How to complete this task → Output all entries verbatim, dropping pictures.
[[ Input material, beginning ]]
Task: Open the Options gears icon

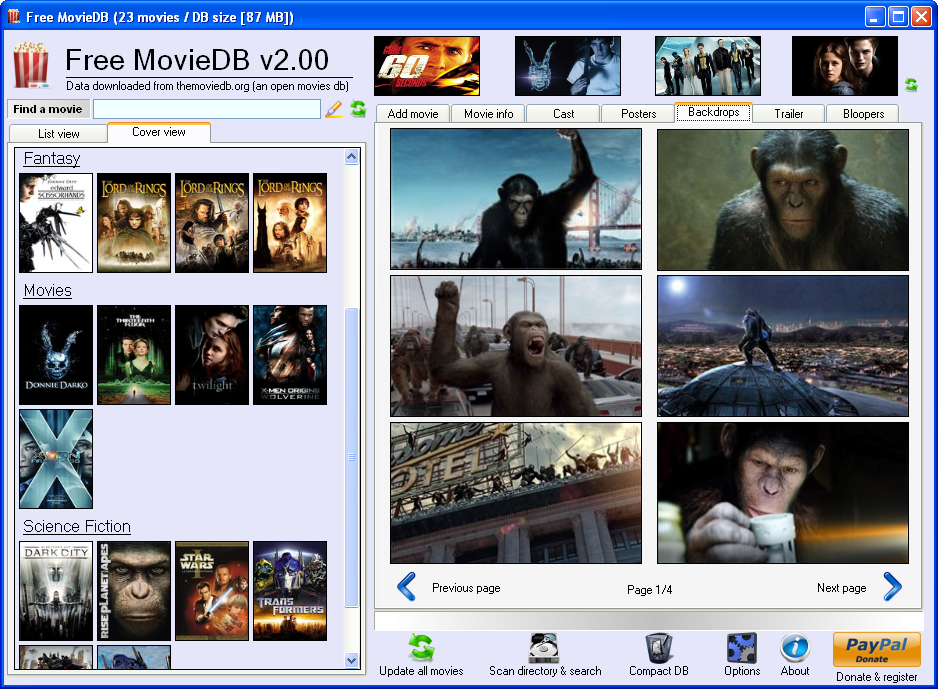Action: pos(742,648)
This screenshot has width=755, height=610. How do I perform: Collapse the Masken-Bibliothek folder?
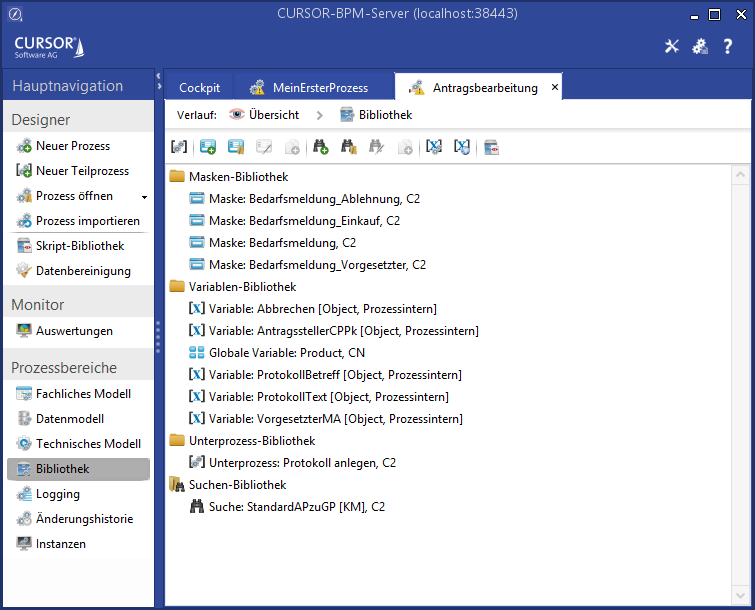tap(178, 177)
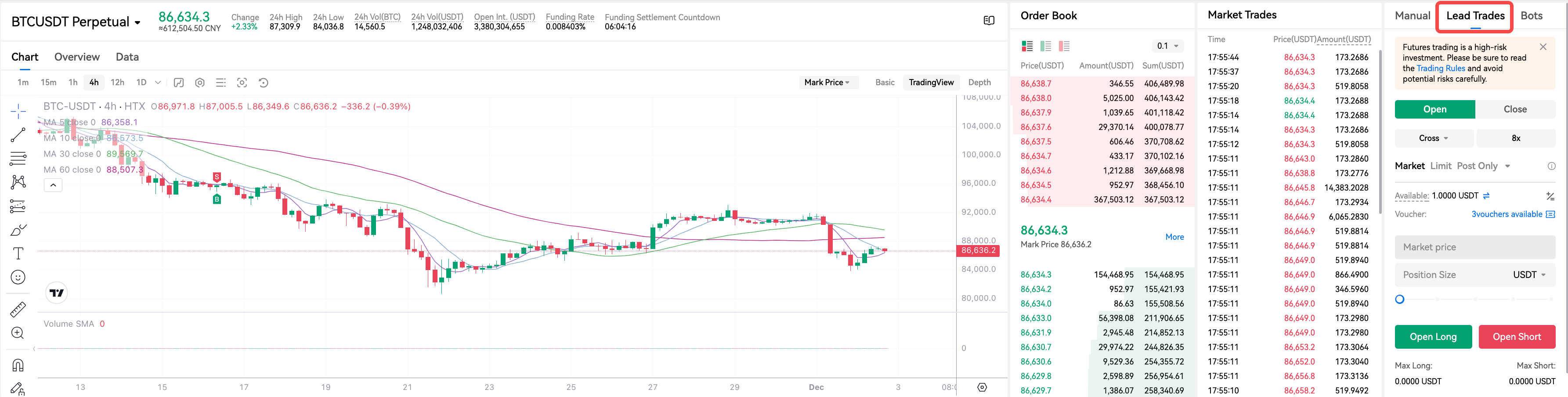The height and width of the screenshot is (397, 1568).
Task: Take a chart screenshot
Action: tap(242, 83)
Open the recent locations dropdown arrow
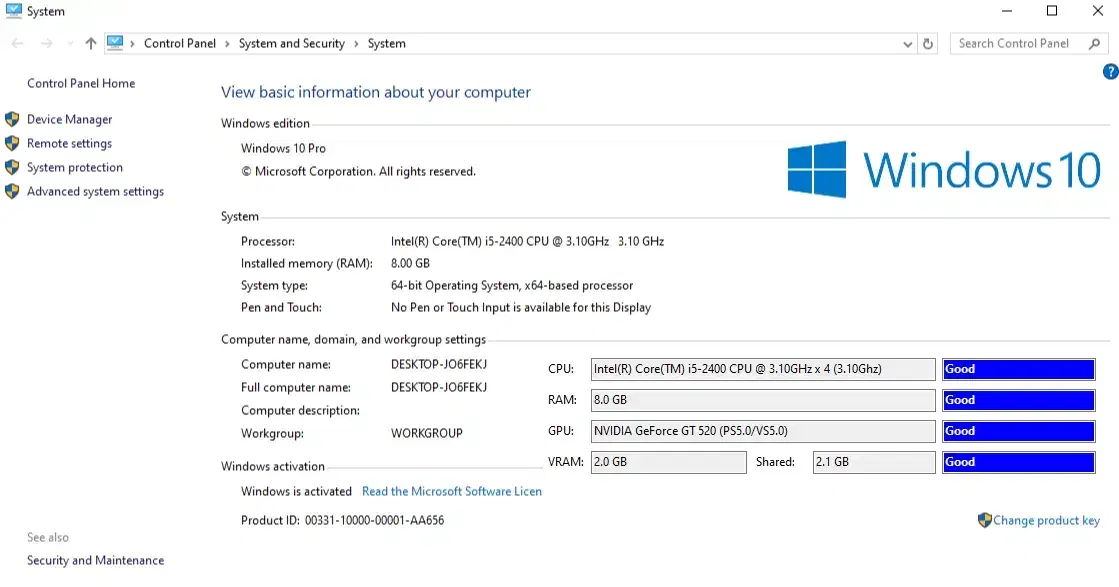 click(70, 44)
[[ Input material, end ]]
Result →
Task: Open the Options gears icon

Action: pos(742,648)
This screenshot has width=755, height=610. How do I perform: Collapse the Masken-Bibliothek folder?
tap(178, 177)
The height and width of the screenshot is (397, 1568).
Task: Take a chart screenshot
Action: tap(242, 83)
Open the recent locations dropdown arrow
 click(70, 44)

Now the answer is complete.